◆ Work item
Set the entries down once more, exactly as they are worded.

***

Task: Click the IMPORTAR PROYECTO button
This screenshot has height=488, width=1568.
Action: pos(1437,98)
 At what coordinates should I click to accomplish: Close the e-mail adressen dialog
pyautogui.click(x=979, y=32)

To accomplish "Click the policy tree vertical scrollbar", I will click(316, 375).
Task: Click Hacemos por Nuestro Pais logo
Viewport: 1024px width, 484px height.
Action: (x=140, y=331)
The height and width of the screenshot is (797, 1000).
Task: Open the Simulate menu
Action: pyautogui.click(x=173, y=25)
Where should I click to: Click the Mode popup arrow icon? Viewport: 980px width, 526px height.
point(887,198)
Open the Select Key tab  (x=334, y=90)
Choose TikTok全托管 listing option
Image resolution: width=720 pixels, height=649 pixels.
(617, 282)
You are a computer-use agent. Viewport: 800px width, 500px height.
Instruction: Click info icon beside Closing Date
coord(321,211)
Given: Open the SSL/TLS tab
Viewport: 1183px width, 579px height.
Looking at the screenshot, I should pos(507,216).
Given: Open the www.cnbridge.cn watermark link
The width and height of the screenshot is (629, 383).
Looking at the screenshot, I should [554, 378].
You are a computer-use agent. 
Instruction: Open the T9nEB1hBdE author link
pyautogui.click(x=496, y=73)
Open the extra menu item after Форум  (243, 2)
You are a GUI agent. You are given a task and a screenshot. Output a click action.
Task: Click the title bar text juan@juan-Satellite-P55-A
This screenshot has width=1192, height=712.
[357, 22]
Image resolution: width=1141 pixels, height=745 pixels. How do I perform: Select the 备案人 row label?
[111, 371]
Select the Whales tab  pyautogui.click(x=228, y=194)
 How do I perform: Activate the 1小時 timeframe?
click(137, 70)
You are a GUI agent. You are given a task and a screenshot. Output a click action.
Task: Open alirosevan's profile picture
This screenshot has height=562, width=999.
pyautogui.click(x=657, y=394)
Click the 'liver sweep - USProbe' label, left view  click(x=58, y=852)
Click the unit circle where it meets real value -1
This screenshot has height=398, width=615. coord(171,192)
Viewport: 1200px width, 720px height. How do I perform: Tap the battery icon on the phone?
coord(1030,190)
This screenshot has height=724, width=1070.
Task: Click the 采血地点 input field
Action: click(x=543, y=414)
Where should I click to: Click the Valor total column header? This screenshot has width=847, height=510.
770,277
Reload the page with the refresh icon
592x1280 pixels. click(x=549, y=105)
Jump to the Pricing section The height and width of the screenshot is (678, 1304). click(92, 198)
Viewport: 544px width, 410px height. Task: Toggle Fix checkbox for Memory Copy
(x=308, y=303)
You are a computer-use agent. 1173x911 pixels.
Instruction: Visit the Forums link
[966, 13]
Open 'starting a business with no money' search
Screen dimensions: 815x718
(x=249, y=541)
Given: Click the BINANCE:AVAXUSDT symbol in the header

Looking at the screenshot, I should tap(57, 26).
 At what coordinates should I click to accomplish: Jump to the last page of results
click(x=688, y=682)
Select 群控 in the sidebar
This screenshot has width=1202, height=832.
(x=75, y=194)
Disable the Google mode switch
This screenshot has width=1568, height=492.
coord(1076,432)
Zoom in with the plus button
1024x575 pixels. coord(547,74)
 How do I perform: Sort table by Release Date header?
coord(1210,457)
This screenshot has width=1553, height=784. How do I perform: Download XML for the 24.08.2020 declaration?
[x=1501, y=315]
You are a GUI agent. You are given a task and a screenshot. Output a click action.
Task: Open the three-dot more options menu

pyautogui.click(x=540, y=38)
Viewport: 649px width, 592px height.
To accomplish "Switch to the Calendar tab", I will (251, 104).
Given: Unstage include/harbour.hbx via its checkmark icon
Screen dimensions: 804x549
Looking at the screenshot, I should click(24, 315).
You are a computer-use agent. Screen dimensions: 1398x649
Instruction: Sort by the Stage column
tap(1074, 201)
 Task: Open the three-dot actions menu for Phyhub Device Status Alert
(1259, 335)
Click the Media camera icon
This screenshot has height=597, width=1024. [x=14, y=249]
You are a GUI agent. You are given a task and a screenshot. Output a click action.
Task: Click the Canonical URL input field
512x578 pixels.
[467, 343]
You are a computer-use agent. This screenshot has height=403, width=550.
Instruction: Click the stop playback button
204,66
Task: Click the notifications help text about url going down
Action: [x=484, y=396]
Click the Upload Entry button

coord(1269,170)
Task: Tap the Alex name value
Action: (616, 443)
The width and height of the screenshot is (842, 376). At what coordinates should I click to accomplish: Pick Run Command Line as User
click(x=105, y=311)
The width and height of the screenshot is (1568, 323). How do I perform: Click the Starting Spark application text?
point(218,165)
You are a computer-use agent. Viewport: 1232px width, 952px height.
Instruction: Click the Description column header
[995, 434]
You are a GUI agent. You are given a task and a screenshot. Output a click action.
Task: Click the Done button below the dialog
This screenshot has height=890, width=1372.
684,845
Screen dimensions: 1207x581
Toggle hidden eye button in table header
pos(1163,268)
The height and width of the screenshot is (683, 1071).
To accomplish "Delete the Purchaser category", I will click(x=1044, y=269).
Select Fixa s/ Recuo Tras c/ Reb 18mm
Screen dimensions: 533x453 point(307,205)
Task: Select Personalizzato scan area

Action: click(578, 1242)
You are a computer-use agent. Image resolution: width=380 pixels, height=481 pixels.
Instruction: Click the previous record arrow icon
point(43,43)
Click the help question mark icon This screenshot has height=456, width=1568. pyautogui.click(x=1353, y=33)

***

◆ Reply
Task: Click the IMPORTAR PROYECTO button
This screenshot has height=488, width=1568.
Action: pos(1437,98)
 At what coordinates should I click to accomplish: Close the e-mail adressen dialog
pyautogui.click(x=979, y=32)

To accomplish "Click the policy tree vertical scrollbar", I will click(316, 375).
Task: Click Hacemos por Nuestro Pais logo
Viewport: 1024px width, 484px height.
Action: (x=140, y=331)
The height and width of the screenshot is (797, 1000).
Task: Open the Simulate menu
Action: pyautogui.click(x=173, y=25)
Where should I click to: Click the Mode popup arrow icon? Viewport: 980px width, 526px height.
point(887,198)
Open the Select Key tab  (x=334, y=90)
Choose TikTok全托管 listing option
Image resolution: width=720 pixels, height=649 pixels.
(617, 282)
You are a computer-use agent. Viewport: 800px width, 500px height.
Instruction: Click info icon beside Closing Date
coord(321,211)
Given: Open the SSL/TLS tab
Viewport: 1183px width, 579px height.
Looking at the screenshot, I should pos(507,216).
Given: Open the www.cnbridge.cn watermark link
The width and height of the screenshot is (629, 383).
Looking at the screenshot, I should [554, 378].
You are a computer-use agent. 
Instruction: Open the T9nEB1hBdE author link
pyautogui.click(x=496, y=73)
Open the extra menu item after Форум  (243, 2)
You are a GUI agent. You are given a task and a screenshot. Output a click action.
Task: Click the title bar text juan@juan-Satellite-P55-A
This screenshot has width=1192, height=712.
[357, 22]
Image resolution: width=1141 pixels, height=745 pixels. How do I perform: Select the 备案人 row label?
[111, 371]
Select the Whales tab  pyautogui.click(x=228, y=194)
 How do I perform: Activate the 1小時 timeframe?
click(137, 70)
You are a GUI agent. You are given a task and a screenshot. Output a click action.
Task: Open alirosevan's profile picture
This screenshot has height=562, width=999.
pyautogui.click(x=657, y=394)
Click the 'liver sweep - USProbe' label, left view  click(x=58, y=852)
Click the unit circle where it meets real value -1
This screenshot has height=398, width=615. coord(171,192)
Viewport: 1200px width, 720px height. How do I perform: Tap the battery icon on the phone?
coord(1030,190)
This screenshot has height=724, width=1070.
Task: Click the 采血地点 input field
Action: click(x=543, y=414)
Where should I click to: Click the Valor total column header? This screenshot has width=847, height=510.
770,277
Reload the page with the refresh icon
592x1280 pixels. click(x=549, y=105)
Jump to the Pricing section The height and width of the screenshot is (678, 1304). click(92, 198)
Viewport: 544px width, 410px height. Task: Toggle Fix checkbox for Memory Copy
(x=308, y=303)
You are a computer-use agent. 1173x911 pixels.
Instruction: Visit the Forums link
[966, 13]
Open 'starting a business with no money' search
Screen dimensions: 815x718
(x=249, y=541)
Given: Click the BINANCE:AVAXUSDT symbol in the header

Looking at the screenshot, I should tap(57, 26).
 At what coordinates should I click to accomplish: Jump to the last page of results
click(x=688, y=682)
Select 群控 in the sidebar
This screenshot has width=1202, height=832.
(x=75, y=194)
Disable the Google mode switch
This screenshot has width=1568, height=492.
coord(1076,432)
Zoom in with the plus button
1024x575 pixels. coord(547,74)
 How do I perform: Sort table by Release Date header?
coord(1210,457)
This screenshot has width=1553, height=784. How do I perform: Download XML for the 24.08.2020 declaration?
[x=1501, y=315]
You are a GUI agent. You are given a task and a screenshot. Output a click action.
Task: Open the three-dot more options menu

pyautogui.click(x=540, y=38)
Viewport: 649px width, 592px height.
To accomplish "Switch to the Calendar tab", I will (251, 104).
Given: Unstage include/harbour.hbx via its checkmark icon
Screen dimensions: 804x549
Looking at the screenshot, I should click(24, 315).
You are a computer-use agent. Screen dimensions: 1398x649
Instruction: Sort by the Stage column
tap(1074, 201)
 Task: Open the three-dot actions menu for Phyhub Device Status Alert
(1259, 335)
Click the Media camera icon
This screenshot has height=597, width=1024. [x=14, y=249]
You are a GUI agent. You are given a task and a screenshot. Output a click action.
Task: Click the Canonical URL input field
512x578 pixels.
[467, 343]
You are a computer-use agent. This screenshot has height=403, width=550.
Instruction: Click the stop playback button
204,66
Task: Click the notifications help text about url going down
Action: [x=484, y=396]
Click the Upload Entry button

coord(1269,170)
Task: Tap the Alex name value
Action: (616, 443)
The width and height of the screenshot is (842, 376). At what coordinates should I click to accomplish: Pick Run Command Line as User
click(x=105, y=311)
The width and height of the screenshot is (1568, 323). How do I perform: Click the Starting Spark application text?
point(218,165)
You are a computer-use agent. Viewport: 1232px width, 952px height.
Instruction: Click the Description column header
[995, 434]
You are a GUI agent. You are given a task and a screenshot. Output a click action.
Task: Click the Done button below the dialog
This screenshot has height=890, width=1372.
684,845
Screen dimensions: 1207x581
Toggle hidden eye button in table header
pos(1163,268)
The height and width of the screenshot is (683, 1071).
To accomplish "Delete the Purchaser category", I will click(x=1044, y=269).
Select Fixa s/ Recuo Tras c/ Reb 18mm
Screen dimensions: 533x453 point(307,205)
Task: Select Personalizzato scan area

Action: click(578, 1242)
You are a computer-use agent. Image resolution: width=380 pixels, height=481 pixels.
Instruction: Click the previous record arrow icon
point(43,43)
Click the help question mark icon This screenshot has height=456, width=1568. pyautogui.click(x=1353, y=33)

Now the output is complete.